If I Gave the Award

Cover for Solace

Having posted my review of There but for the, I find that I’ve reviewed all of the shortlisted books for the 2012 James Tait Black Fiction Prize. Therefore, it is time for my feature where I explore whether I think that judges got it right.

Occasionally I don’t know which book to start with, but in this case it’s a pretty easy choice. I’ll start with the winner, You & Me by Padgett Powell. Sometimes, I think that critics and judges get so tired of the same old thing that they like books just because they’re different. This may be a classic example. It’s supposed to be a take-off on Waiting for Godot, as if Waiting for Godot needed one. I found it utterly unfunny and boring and thought it was the worst book in the bunch.

There but for the by Ali Smith was much better, but I found it annoying at times.

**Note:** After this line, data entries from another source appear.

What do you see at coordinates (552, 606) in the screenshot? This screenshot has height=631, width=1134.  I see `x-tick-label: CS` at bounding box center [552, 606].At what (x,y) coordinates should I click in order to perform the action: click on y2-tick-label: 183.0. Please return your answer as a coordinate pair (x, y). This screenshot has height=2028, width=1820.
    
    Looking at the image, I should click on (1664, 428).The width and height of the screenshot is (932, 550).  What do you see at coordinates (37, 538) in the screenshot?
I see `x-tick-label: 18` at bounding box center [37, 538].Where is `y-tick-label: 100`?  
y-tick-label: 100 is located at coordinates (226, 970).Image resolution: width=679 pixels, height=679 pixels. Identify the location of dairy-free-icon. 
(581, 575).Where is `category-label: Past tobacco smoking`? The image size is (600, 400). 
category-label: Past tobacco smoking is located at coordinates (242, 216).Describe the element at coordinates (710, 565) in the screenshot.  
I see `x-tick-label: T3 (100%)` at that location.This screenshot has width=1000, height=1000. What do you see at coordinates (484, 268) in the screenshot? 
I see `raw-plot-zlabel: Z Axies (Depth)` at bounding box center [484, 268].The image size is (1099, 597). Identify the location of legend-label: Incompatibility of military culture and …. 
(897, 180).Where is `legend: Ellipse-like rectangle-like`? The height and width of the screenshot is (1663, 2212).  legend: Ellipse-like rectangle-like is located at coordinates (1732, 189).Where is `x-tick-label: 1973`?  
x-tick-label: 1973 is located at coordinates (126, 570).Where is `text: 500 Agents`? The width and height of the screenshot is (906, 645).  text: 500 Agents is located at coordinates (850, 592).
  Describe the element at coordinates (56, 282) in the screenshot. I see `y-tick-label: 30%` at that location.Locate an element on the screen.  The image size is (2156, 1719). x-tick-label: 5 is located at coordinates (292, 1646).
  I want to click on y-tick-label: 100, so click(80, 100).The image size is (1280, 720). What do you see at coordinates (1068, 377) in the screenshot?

A series of linked stories that are sometimes touching, the novel also featured some verbal gymnastics that I found tiring after a while, especially in the last section.

Cover for Snowdrops

Now, we come to Solace by Brenda McKeon, about the relationship between a man and his son in rural Ireland. I am torn between this one and the next shortlisted book. I found Solace interesting and insightful, also touching.

I think I’m going for Snowdrops by A. D. Miller as my choice. This novel is about the horrible results of a young British lawyer’s infatuation with a Russian girl and his resulting willful blindness during the wild 2000’s in Russia. It is a slowly developing but absorbing thriller. I liked it a lot.

2 thoughts on “If I Gave the Award

  1. Cathy746books November 14, 2020 / 10:21 am

    I love Belinda McKeon’s writing. I enjoyed Solace, but her second novel Tender is really brilliant. I never stop recommending it!

    • whatmeread November 14, 2020 / 11:28 am

      Oh, really? I’ll have to look it up.